Però, quando a causa dell’evoluzione storica o dei mutamenti culturali, appaiono questioni nuove, è la ragione etica o morale che deve affrontarle. La Bibbia offre uno speciale contesto di scoperta che può aiutare nella ricerca. Così è successo, fino al punto che, per esempio, grandi valori morali dell’Occidente, inclusa la rivoluzione sociale, siano impensabili senza l’influsso biblico. Benché la stessa Bibbia, male interpretata, possa essere utilizzata per contraddirli. Questo non significa che la religione non abbia a che vedere con la morale o che pensi a questo quando dico che la Bibbia non è un libro-di-morale. La religione, come la Bibbia, è profonda e irrinunciabilmente morale. Però, lo è a un livello proprio e specifico, quando chiama alla decisione di essere morali, animando e appoggiando lo sforzo per conseguirlo. Cioè, l’autentico ruolo della religione nella morale non è quello di scoprire o dettare norme, ma di animare e aiutare a compierle, a partire dalla fede che ha il suo fondamento ultimo nella bontà creatrice di Dio e nella fiducia finale nel suo appoggio.
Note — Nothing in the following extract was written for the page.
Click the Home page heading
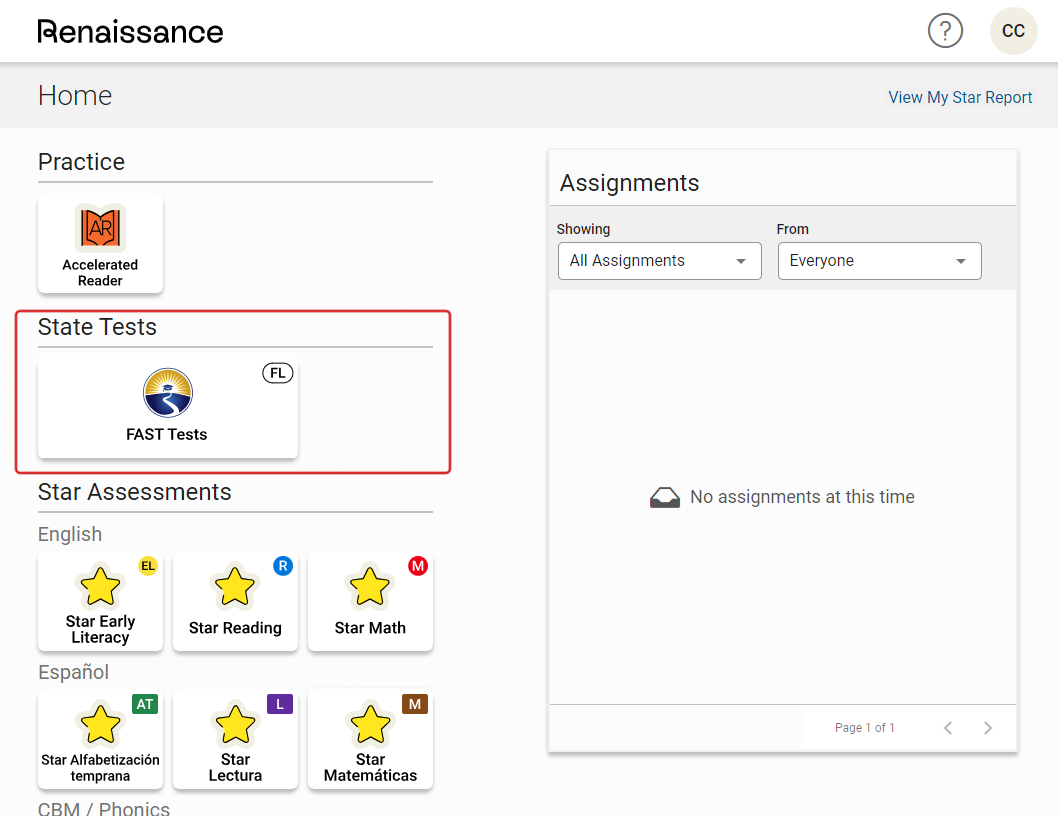The height and width of the screenshot is (816, 1058). click(75, 96)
So che anche qui sorgono resistenze, dovute in generale all’impressione che questo significherebbe sia un abbandono della missione – anche moralizzatrice – della Chiesa, sia una diminuzione della sua autorità in questo campo. Personalmente sono convinto del contrario: situerebbe il messaggio ecclesiale nel nucleo stesso del suo dovere e garantirebbe l’autentica efficacia della sua autorità. Credo che il comportamento di papa Francesco, con il cambiamento di enfasi nei contenuti e nel modo di presentarli, a partire dai genuini e indiscutibili valori evangelici, stia dimostrando che questa è la strada certa e capace di vera efficacia.